7 According to the New Tribes Mission’s dictionary, “bisidei: adj m. free; without charge; for no reason; just for fun; of no value; of little importance (…). d.f. bisidec.” (Higham et al., Citation2000, p. 125)

8 Other authors analyze the relationship between laments and social structure in a different way. Feld (Citation1990), for example, finds in the ecopolyphony of the voices in Kaluli laments a parallel with the egalitarian social structure. As the uñacai is an individually-performed lament, I cannot make this comparison between musical and social structure among the Ayoreo. Briggs (Citation1992) explains how the Warao women use the sana songs to subvert the social subjugation they suffer from men in everyday life. I have not seen specific political implication in the uñacai, but an idealized depiction of expected social interactions. In addition, the Ayoreo make no accusations in the uñacai, not even when a shaman has caused the disease or the death. The Ayoreo focus rather on how nice the mourned individual was. The lyrics of the uñacai are mainly examples of Ayoreo sociality and conviviality.

9 Bromelia hieronymi.

10 Among the Ayoreo, every plant, animal or manufactured object has belonged to one of the seven “clans”—cucherane—since the times of the First Men. Besides, every human individual belongs to one of these clans, which are exogamous and transmitted agnatically (though clan adoption is also possible). Bórmida and Califano (Citation1978) and Bartolomé (Citation2000)—among others—have pointed out that the word “cucherane” does not correspond to the classic definition of clan (as in Murdock, Citation1960). Even though “clan” is not an accurate translation, I use it here for the sake of simplicity, and also because the Ayoreo themselves use this word when they speak in Spanish. I analyze the mentioning of clan possessions in the songs and the place of clans in everyday life in another contribution (Otaegui Citation2019).

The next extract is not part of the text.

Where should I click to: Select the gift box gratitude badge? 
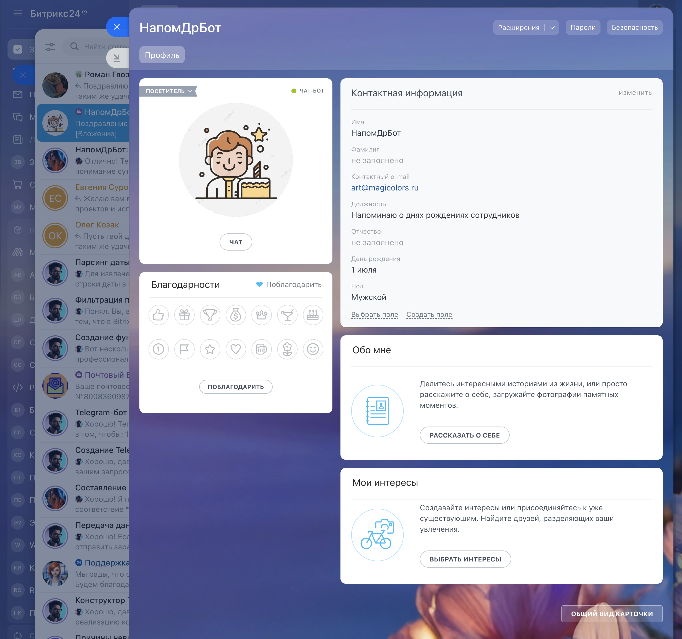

11 Uñacai by Jnumi Posijñoro, dedicated to his deceased brother in law.

12 Based on my ethnography, I use in an interchangeable way the English terms of “grief,” “sorrow” and “sadness.” There seems to be a sort of continuity in Ayoreo. “Ducode” is the Ayoreo word they use to describe someone suffering the loss of a loved one, and also someone who lets herself or himself fall into that weakening state of inaction. When asked about an equivalent in Spanish, the elders from the first and second generation—who do not speak fluent Spanish—replied with the term “triste” (“sad”).